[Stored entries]
===============
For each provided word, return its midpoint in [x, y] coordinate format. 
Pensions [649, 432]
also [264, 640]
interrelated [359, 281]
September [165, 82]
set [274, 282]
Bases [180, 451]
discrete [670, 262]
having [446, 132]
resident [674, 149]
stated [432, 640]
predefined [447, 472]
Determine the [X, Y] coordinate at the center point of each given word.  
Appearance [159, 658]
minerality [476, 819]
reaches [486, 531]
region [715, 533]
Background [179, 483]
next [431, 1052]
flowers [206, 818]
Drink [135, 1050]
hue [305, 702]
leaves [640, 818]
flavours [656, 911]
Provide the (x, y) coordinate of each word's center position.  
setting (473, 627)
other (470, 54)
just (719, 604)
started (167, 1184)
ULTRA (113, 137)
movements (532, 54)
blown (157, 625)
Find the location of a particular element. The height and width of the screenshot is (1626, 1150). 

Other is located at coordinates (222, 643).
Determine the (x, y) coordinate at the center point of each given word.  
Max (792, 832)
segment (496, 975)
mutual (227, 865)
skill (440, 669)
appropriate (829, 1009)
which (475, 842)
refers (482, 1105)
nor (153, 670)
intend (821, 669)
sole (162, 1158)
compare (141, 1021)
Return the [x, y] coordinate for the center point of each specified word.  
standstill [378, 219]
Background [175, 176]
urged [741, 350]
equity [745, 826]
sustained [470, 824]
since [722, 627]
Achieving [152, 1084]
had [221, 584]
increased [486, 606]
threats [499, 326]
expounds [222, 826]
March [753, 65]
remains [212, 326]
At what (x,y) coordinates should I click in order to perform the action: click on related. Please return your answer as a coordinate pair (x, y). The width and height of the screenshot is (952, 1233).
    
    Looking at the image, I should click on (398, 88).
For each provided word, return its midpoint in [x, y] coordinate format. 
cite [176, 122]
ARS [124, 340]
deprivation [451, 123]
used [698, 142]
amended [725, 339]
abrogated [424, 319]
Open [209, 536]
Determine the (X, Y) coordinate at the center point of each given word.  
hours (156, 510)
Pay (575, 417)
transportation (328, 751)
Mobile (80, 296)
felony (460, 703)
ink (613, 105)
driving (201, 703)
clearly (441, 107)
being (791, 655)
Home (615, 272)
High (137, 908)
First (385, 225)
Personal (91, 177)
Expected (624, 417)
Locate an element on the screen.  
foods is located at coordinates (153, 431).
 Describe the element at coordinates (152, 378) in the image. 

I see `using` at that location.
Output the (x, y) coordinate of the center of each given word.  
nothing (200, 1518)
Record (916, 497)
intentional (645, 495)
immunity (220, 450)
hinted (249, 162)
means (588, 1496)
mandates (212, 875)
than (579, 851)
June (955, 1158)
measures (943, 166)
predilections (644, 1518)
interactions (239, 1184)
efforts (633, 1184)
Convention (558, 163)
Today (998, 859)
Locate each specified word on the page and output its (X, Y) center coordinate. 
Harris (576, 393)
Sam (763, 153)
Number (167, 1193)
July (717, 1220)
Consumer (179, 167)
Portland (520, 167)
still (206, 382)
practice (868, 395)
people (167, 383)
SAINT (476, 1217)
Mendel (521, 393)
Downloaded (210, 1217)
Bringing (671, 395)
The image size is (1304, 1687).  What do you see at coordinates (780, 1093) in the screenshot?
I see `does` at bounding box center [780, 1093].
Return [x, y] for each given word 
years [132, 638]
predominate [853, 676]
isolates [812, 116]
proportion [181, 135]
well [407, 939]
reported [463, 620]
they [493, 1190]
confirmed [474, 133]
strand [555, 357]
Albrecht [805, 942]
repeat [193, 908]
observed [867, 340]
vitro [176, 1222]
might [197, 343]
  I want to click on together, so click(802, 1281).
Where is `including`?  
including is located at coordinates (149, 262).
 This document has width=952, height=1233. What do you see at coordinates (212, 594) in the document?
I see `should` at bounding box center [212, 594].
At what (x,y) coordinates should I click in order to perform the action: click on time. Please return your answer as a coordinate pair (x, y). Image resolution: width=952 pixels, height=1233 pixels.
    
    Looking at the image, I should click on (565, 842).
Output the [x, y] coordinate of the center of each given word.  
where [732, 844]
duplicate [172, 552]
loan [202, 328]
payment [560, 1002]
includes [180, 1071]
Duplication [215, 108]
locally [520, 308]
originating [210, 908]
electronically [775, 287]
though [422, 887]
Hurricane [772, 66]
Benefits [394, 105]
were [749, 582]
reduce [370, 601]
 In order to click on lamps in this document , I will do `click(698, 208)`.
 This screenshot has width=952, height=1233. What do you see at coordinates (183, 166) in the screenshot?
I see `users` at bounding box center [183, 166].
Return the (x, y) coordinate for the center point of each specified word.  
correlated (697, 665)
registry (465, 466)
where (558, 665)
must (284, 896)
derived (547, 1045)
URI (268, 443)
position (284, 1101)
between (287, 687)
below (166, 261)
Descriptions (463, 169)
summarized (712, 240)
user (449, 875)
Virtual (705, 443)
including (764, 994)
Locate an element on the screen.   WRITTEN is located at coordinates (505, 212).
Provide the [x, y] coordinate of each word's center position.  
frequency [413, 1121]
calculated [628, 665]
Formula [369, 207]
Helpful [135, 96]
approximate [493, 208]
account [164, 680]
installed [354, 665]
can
===============
## The task
Return all of the material above line for line, copying each one without any change.

## Correct response
For each provided word, return its midpoint in [x, y] coordinate format. 
Pensions [649, 432]
also [264, 640]
interrelated [359, 281]
September [165, 82]
set [274, 282]
Bases [180, 451]
discrete [670, 262]
having [446, 132]
resident [674, 149]
stated [432, 640]
predefined [447, 472]
Determine the [X, Y] coordinate at the center point of each given word.  
Appearance [159, 658]
minerality [476, 819]
reaches [486, 531]
region [715, 533]
Background [179, 483]
next [431, 1052]
flowers [206, 818]
Drink [135, 1050]
hue [305, 702]
leaves [640, 818]
flavours [656, 911]
Provide the (x, y) coordinate of each word's center position.  
setting (473, 627)
other (470, 54)
just (719, 604)
started (167, 1184)
ULTRA (113, 137)
movements (532, 54)
blown (157, 625)
Find the location of a particular element. The height and width of the screenshot is (1626, 1150). 

Other is located at coordinates (222, 643).
Determine the (x, y) coordinate at the center point of each given word.  
Max (792, 832)
segment (496, 975)
mutual (227, 865)
skill (440, 669)
appropriate (829, 1009)
which (475, 842)
refers (482, 1105)
nor (153, 670)
intend (821, 669)
sole (162, 1158)
compare (141, 1021)
Return the [x, y] coordinate for the center point of each specified word.  
standstill [378, 219]
Background [175, 176]
urged [741, 350]
equity [745, 826]
sustained [470, 824]
since [722, 627]
Achieving [152, 1084]
had [221, 584]
increased [486, 606]
threats [499, 326]
expounds [222, 826]
March [753, 65]
remains [212, 326]
At what (x,y) coordinates should I click in order to perform the action: click on related. Please return your answer as a coordinate pair (x, y). The width and height of the screenshot is (952, 1233).
    
    Looking at the image, I should click on (398, 88).
For each provided word, return its midpoint in [x, y] coordinate format. 
cite [176, 122]
ARS [124, 340]
deprivation [451, 123]
used [698, 142]
amended [725, 339]
abrogated [424, 319]
Open [209, 536]
Determine the (X, Y) coordinate at the center point of each given word.  
hours (156, 510)
Pay (575, 417)
transportation (328, 751)
Mobile (80, 296)
felony (460, 703)
ink (613, 105)
driving (201, 703)
clearly (441, 107)
being (791, 655)
Home (615, 272)
High (137, 908)
First (385, 225)
Personal (91, 177)
Expected (624, 417)
Locate an element on the screen.  
foods is located at coordinates (153, 431).
 Describe the element at coordinates (152, 378) in the image. 

I see `using` at that location.
Output the (x, y) coordinate of the center of each given word.  
nothing (200, 1518)
Record (916, 497)
intentional (645, 495)
immunity (220, 450)
hinted (249, 162)
means (588, 1496)
mandates (212, 875)
than (579, 851)
June (955, 1158)
measures (943, 166)
predilections (644, 1518)
interactions (239, 1184)
efforts (633, 1184)
Convention (558, 163)
Today (998, 859)
Locate each specified word on the page and output its (X, Y) center coordinate. 
Harris (576, 393)
Sam (763, 153)
Number (167, 1193)
July (717, 1220)
Consumer (179, 167)
Portland (520, 167)
still (206, 382)
practice (868, 395)
people (167, 383)
SAINT (476, 1217)
Mendel (521, 393)
Downloaded (210, 1217)
Bringing (671, 395)
The image size is (1304, 1687).  What do you see at coordinates (780, 1093) in the screenshot?
I see `does` at bounding box center [780, 1093].
Return [x, y] for each given word 
years [132, 638]
predominate [853, 676]
isolates [812, 116]
proportion [181, 135]
well [407, 939]
reported [463, 620]
they [493, 1190]
confirmed [474, 133]
strand [555, 357]
Albrecht [805, 942]
repeat [193, 908]
observed [867, 340]
vitro [176, 1222]
might [197, 343]
  I want to click on together, so click(802, 1281).
Where is `including`?  
including is located at coordinates (149, 262).
 This document has width=952, height=1233. What do you see at coordinates (212, 594) in the document?
I see `should` at bounding box center [212, 594].
At what (x,y) coordinates should I click in order to perform the action: click on time. Please return your answer as a coordinate pair (x, y). Image resolution: width=952 pixels, height=1233 pixels.
    
    Looking at the image, I should click on (565, 842).
Output the [x, y] coordinate of the center of each given word.  
where [732, 844]
duplicate [172, 552]
loan [202, 328]
payment [560, 1002]
includes [180, 1071]
Duplication [215, 108]
locally [520, 308]
originating [210, 908]
electronically [775, 287]
though [422, 887]
Hurricane [772, 66]
Benefits [394, 105]
were [749, 582]
reduce [370, 601]
 In order to click on lamps in this document , I will do `click(698, 208)`.
 This screenshot has width=952, height=1233. What do you see at coordinates (183, 166) in the screenshot?
I see `users` at bounding box center [183, 166].
Return the (x, y) coordinate for the center point of each specified word.  
correlated (697, 665)
registry (465, 466)
where (558, 665)
must (284, 896)
derived (547, 1045)
URI (268, 443)
position (284, 1101)
between (287, 687)
below (166, 261)
Descriptions (463, 169)
summarized (712, 240)
user (449, 875)
Virtual (705, 443)
including (764, 994)
Locate an element on the screen.   WRITTEN is located at coordinates (505, 212).
Provide the [x, y] coordinate of each word's center position.  
frequency [413, 1121]
calculated [628, 665]
Formula [369, 207]
Helpful [135, 96]
approximate [493, 208]
account [164, 680]
installed [354, 665]
can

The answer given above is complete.